Spacecraft properties
- Spacecraft type: Zenit-2
- Manufacturer: OKB-1
- Launch mass: 4730 kg

Start of mission
- Launch date: 27 November 1965 08:24:00 GMT
- Rocket: Vostok-2
- Launch site: Baikonur 31/6

End of mission
- Disposal: Recovered
- Landing date: 5 December 1965

Orbital parameters
- Reference system: Geocentric
- Regime: Low Earth
- Perigee altitude: 205 km
- Apogee altitude: 547 km
- Inclination: 65.0°
- Period: 92.0 minutes
- Epoch: 27 November 1965

= Kosmos 98 =

Soviet reconnaissance satellite (Zenit 2-31)

Kosmos 98 (Космос 98 meaning Cosmos 98) or Zenit-2 No.31 was a Soviet, first generation, low resolution, optical film-return reconnaissance satellite launched in 1965. A Zenit-2 spacecraft, Kosmos 98 was the thirty-first of eighty-one such satellites to be launched and had a mass of 4730 kg.

Kosmos 98 was launched by a Vostok-2 rocket, serial number U15001-05, flying from Site 31/6 at the Baikonur Cosmodrome. The launch took place at 08:24 GMT on 27 November 1965 and following the satellite's successful arrival in orbit it received its Kosmos designation, along with the International Designator 1965-097A and the Satellite Catalog Number 01780.

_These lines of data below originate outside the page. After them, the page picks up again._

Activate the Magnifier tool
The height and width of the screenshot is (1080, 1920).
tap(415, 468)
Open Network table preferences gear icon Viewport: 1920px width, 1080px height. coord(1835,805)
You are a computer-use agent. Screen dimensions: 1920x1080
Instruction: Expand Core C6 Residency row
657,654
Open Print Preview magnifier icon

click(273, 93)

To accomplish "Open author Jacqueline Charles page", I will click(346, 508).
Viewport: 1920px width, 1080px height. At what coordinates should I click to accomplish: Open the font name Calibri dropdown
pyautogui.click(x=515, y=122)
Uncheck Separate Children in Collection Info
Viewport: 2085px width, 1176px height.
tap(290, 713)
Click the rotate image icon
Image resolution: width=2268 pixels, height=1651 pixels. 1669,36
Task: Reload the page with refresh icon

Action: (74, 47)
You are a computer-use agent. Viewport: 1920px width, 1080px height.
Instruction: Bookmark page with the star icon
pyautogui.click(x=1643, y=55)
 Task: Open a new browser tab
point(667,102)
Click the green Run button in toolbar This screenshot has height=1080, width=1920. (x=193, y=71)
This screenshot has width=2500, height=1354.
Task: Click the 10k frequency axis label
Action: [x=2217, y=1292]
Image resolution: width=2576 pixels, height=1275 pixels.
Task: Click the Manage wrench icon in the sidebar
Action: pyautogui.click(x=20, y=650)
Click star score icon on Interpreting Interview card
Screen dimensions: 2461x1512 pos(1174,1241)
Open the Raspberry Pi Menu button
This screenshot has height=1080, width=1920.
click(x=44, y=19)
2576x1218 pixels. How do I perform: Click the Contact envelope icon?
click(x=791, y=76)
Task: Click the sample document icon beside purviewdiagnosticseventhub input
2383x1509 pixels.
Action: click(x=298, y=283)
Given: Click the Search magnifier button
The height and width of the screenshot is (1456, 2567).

Kosmos 98 was operated in a low Earth orbit, at an epoch of 27 November 1965, it had a perigee of 205 km, an apogee of 547 km, an inclination of 65.0° and an orbital period of 92.0 minutes. On 5 December 1965, after eight days in orbit, the satellite was deorbited with its return capsule descending by parachute for recovery by the Soviet Force.